La mediazione viene anche intesa come conseguenza naturale intuitiva, ovvero rivelata senza la necessità di ricorrere a ragionamenti razionali. Nella filosofia bergsoniana l’intuizione viene legata all’analisi.

L’analisi opera in superficie, mentre l’intuizione nel profondo dell’uomo. Analizzare significa, come l’etimo greco rivela, sciogliere una cosa nei suoi elementi costitutivi, separarli l’uno dall’altro: porre l’uno accanto all’altro, per studiarli così separati. Ciò non può avvenire che nello spazio, perché lo spazio è, per definizione, ciò che permette a una cosa di stare “fuori” dell’altra. Questo metodo analitico di indagine ha, osserva Bergson, un’enorme importanza pratica: per agire noi dobbiamo anzitutto distinguere una cosa dall’altra e noi stessi dalle cose; inoltre, agendo, non facciamo che mutare i rapporti spaziali tra gli oggetti materiali precedentemente distinti.

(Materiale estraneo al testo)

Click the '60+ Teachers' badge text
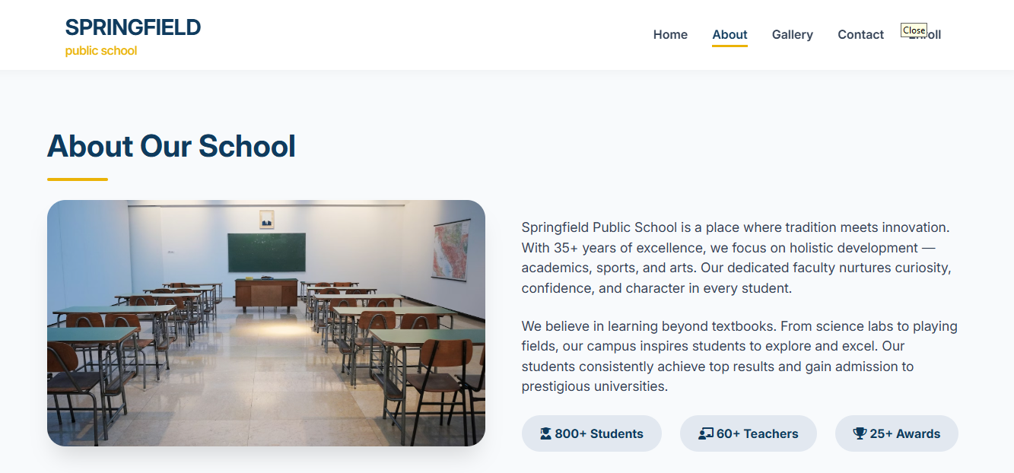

L’analisi, quindi, sebbene abbia il carattere di un’operazione meramente intellettuale, non fa in realtà che abbozzare gli schemi di un insieme d’azioni possibili; e il suo oggetto si trova sul piano delle cose materiali, fatte di reciproca esteriorità. I concetti, cioè gli elementi su cui lavora l’analisi, parrebbero cose meramente mentali e inestese: ma se si bada alla loro funzione, ci s’accorge che, in realtà, la loro essenza aderisce strettamente alla materialità, che essi sono come figure schematiche di oggetti materiali possibili e dei loro rapporti”. (Mathieu, 1957, pp. 15 – 16).